Nassau police denied the request for all records of police misconduct complaints prior to June 2020, when the State Legislature repealed 50-a.

A court instructed police to turn over misconduct records that had been fully withheld by Nassau — and to consider possible redactions to address specific privacy concerns — but it also agreed with Nassau that pre-2020 records were shielded by 50-a. Both sides are appealing portions of that decision, he said.

A Nassau police spokesman did not return a call for comment. 
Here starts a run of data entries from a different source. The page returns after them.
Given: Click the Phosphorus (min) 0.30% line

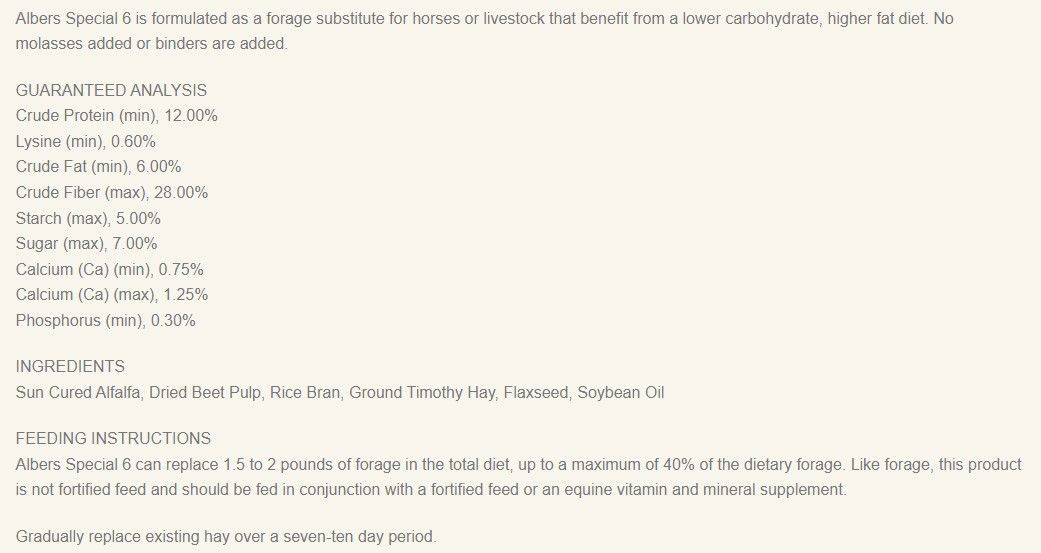Looking at the screenshot, I should click(105, 321).
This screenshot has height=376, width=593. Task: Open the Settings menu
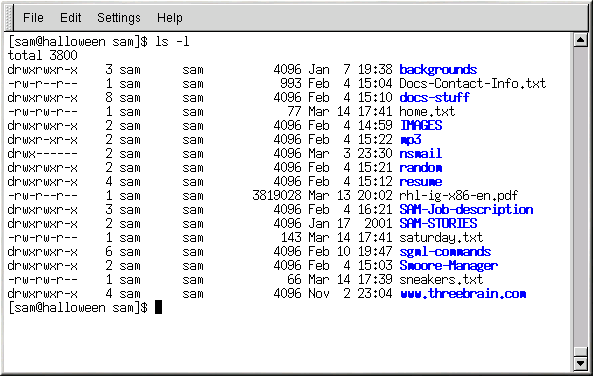click(x=119, y=18)

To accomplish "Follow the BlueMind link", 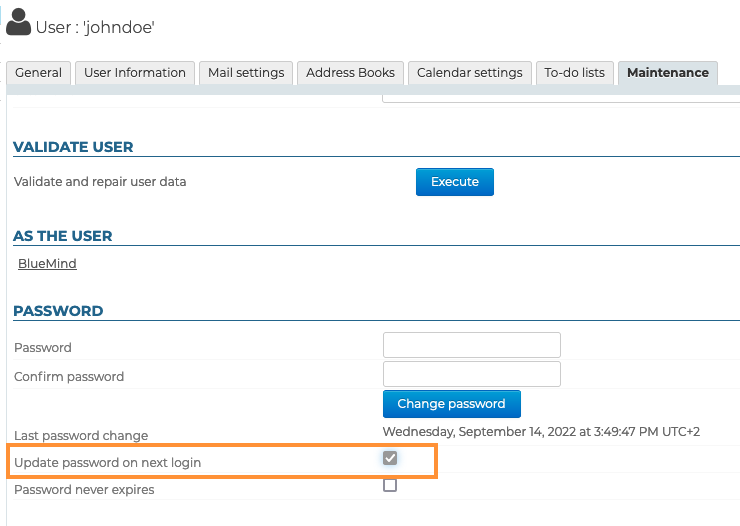I will (x=47, y=264).
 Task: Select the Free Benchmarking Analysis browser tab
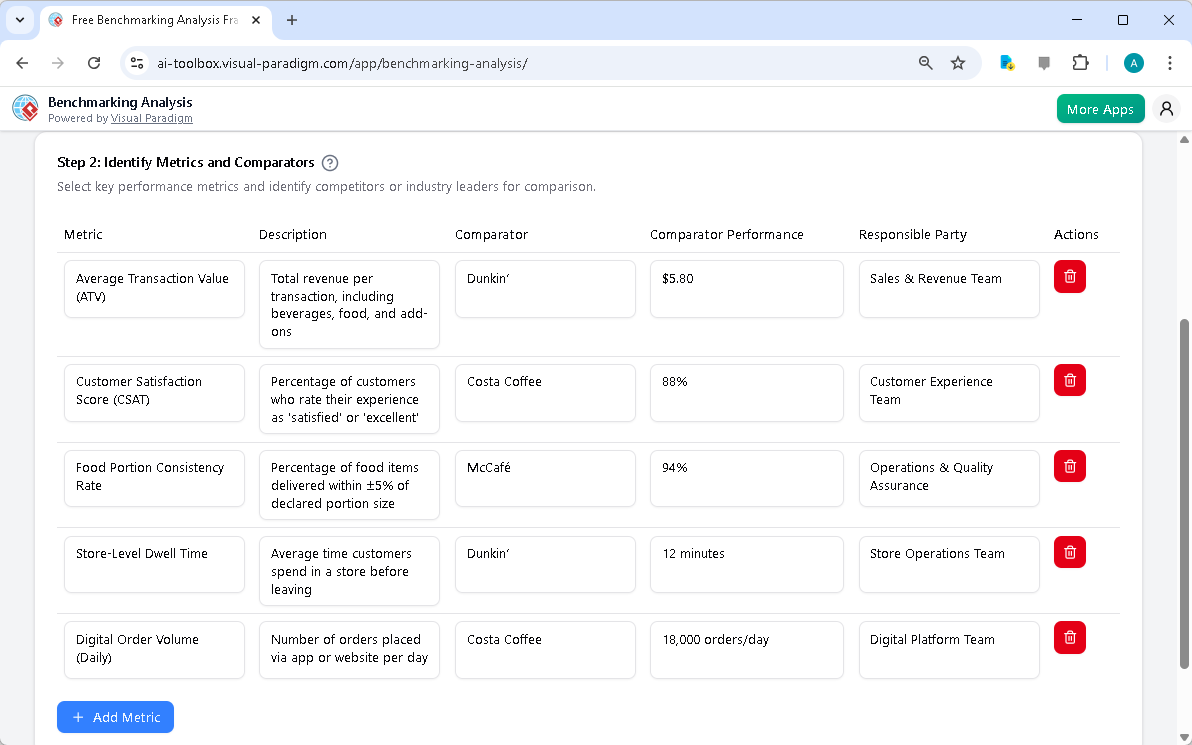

The litigation is part of a statewide police transparency campaign. The NYCLU and pro bono counsel filed FOIL requests against a dozen departments statewide as well as the New York State Department of Corrections and Community Supervision. The NYCLU said courts statewide have rejected the vast majority of efforts to bar release of the records. 

Newsday also has sued Nassau and Suffolk police with the goal of establishing the public’s right to inspect police disciplinary documents.

Nassau and Suffolk police have rejected or delayed numerous Freedom of Information Law requests submitted by Newsday and others. Records that were provided were blacked out almost to the point of being indecipherable.

A Nassau court upheld the county's denial of Newsday's requests, and Newsday has filed an appeal. Newsday's lawsuit against Suffolk is pending a decision by the Suffolk County Supreme Court.

The departments’ refusals to open the requested records — including for officers who shot and wounded unarmed motorists, applied fatal force to a mentally ill arrestee and were accused of fabricating arrest reports — compelled Newsday to conduct an investigation of the internal affairs systems in both counties.